Tra cannucce, rotoli di carta igienica, cartoni delle uova ed elastici viene lasciata via libera alla fantasia dei bambini, assistiti nel Laboratorio della Creatività, organizzato da Xké, da un gruppo di ragazzi, perlopiù universitari, pronti ad aiutare i bambini se dovessero avere difficoltà. «C’è già tutto in loro, il nostro compito è solo quello di far sì che venga fuori», racconta uno degli educatori, Peppe.

Tema centrale di quest’anno il tinkering, la tecnica educativa ideata a San Francisco che insegna ai bambini il problem solving e l’arte di arrangiarsi con materiali poveri e di recupero. «L’obiettivo è dare ai ragazzi la possibilità di toccare la scienza con mano e progettare in piccolo quel che potrebbe diventare l’innovazione di domani», racconta Francesco, uno studente di ingegneria che assiste i bambini durante i laboratori.

Oltre ai materiali di recupero i bambini che partecipano al laboratorio ricevono un kit elettrico fornito dall’Istituto Italiano di Tecnologia di Genova: i piccoli motori alimentati da batterie sono collegati a ventole o Led.
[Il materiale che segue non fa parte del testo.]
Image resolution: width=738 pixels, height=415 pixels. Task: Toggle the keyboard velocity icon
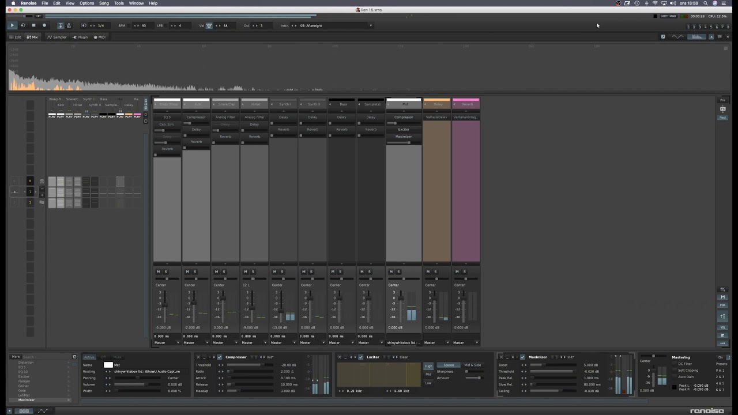point(209,25)
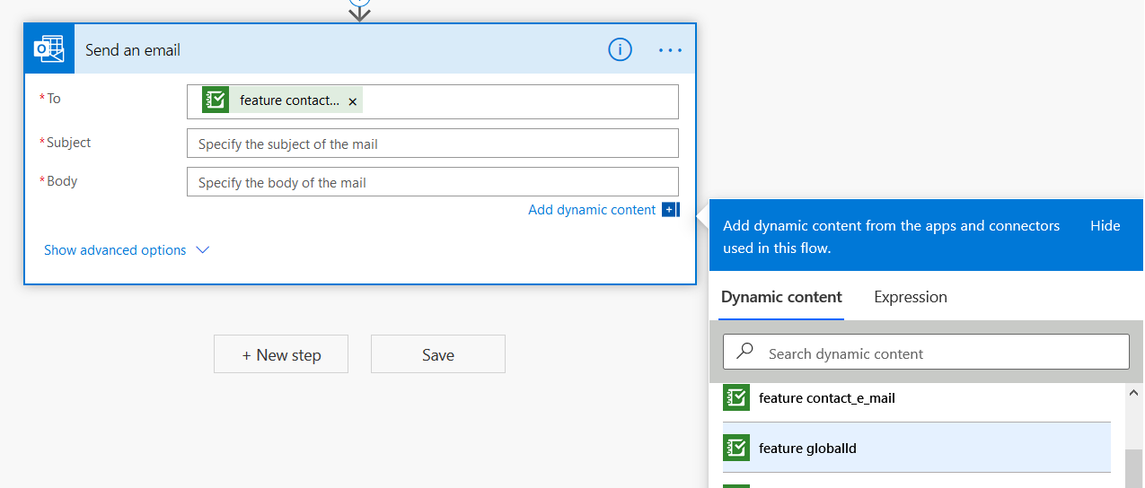
Task: Remove the feature contact token with X
Action: coord(353,101)
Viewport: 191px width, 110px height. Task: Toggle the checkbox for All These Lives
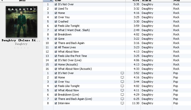[56, 47]
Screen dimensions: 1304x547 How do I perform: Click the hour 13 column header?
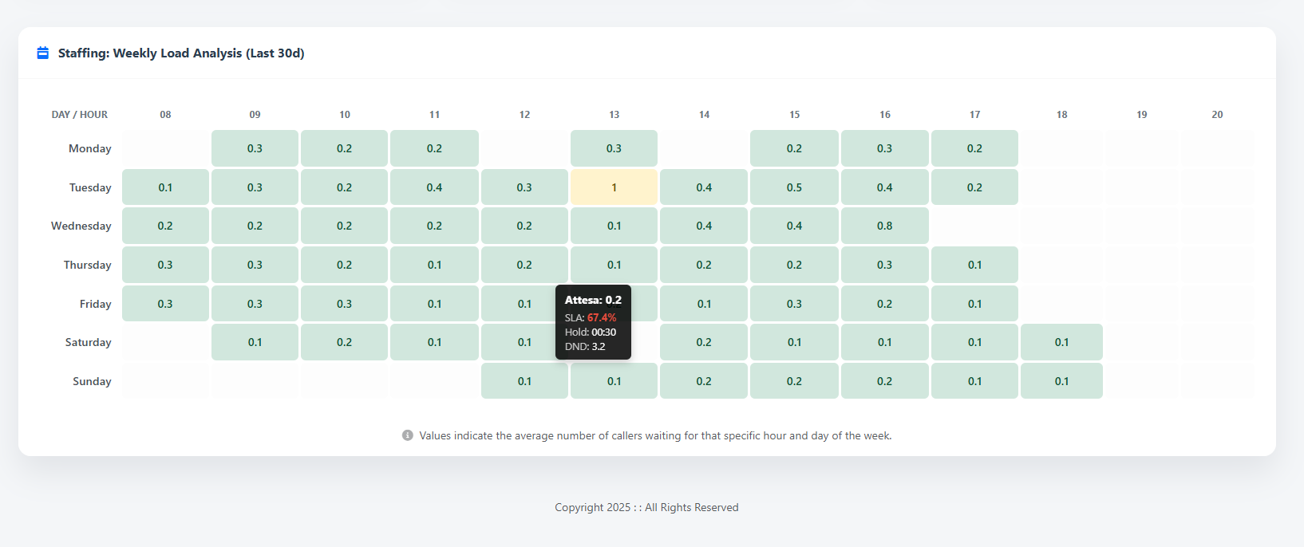point(614,115)
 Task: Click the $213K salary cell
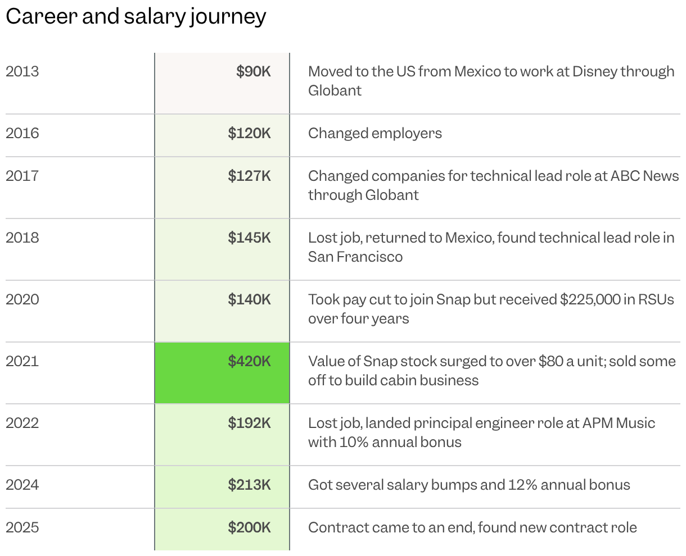(x=222, y=487)
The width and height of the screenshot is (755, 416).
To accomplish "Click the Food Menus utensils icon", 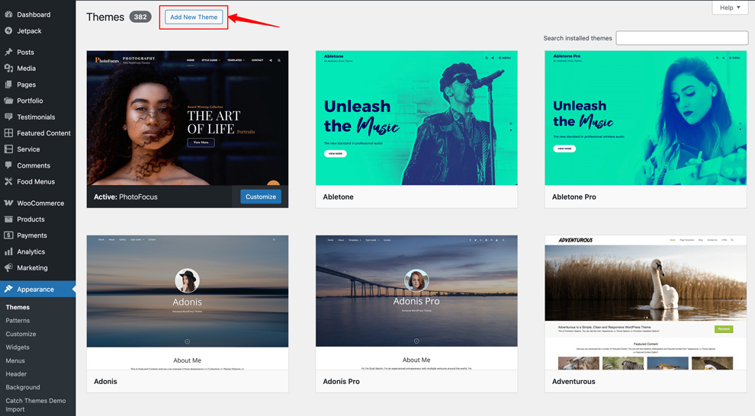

In una rilassata atmosfera di gioco, i bambini propongono i loro progetti entusiasti, felici di costruire da soli una piccola torcia o di giocare a soffiarsi aria con un piccolo ventilatore da utilizzare, nella loro immaginazione, magari su Marte o in un viaggio spaziale.

Un altro aspetto importante è quello della sostenibilità: il fatto di utilizzare soltanto materiali usati insegna ai bambini una vita responsabile nei confronti del pianeta. Far lavorare i ragazzi con cose che incontrano ogni giorno li sorprende non poco, molti si aspettavano materiali nuovi o attrezzature sofisticate.

Il punto di partenza del lavoro è un approccio volutamente generico, in modo che poi ogni bambino possa declinare le opportunità offerte secondo la propria sensibilità. Gli incontri coinvolgono trenta bambini per ogni turno, divisi in gruppi da cinque o sei, in modo che si possa coltivare anche l’abitudine del team working. «Farli lavorare insieme non è sempre facile, a volte trovi il bambino svogliato o quello timido che non riesce a collaborare», racconta Peppe.

Dopo l’assegnazione del compito, nessun altro ostacolo alla creatività: i bambini imparano a lavorare in gruppo in maniera rispettosa, a condividere le idee e contribuire, ciascuno secondo le proprie possibilità, alla realizzazione. E i progetti realizzati sono tutt’altro che semplici: «uno dei gruppi ha creato addirittura una piccola jeep, un altro, un piccolo aspirapolvere da tavolo» dice Francesco, mostrando orgogliosamente alcuni dei prototipi, quasi li avesse costruiti lui stesso.

Un laboratorio che stimola la creatività e insegna agli adulti di domani a gestirla e sfruttarla al meglio, creando così, nel gioco, un primo approccio scientifico al lavoro, che rimane ai bambini come risorsa da utilizzare nel corso della vita.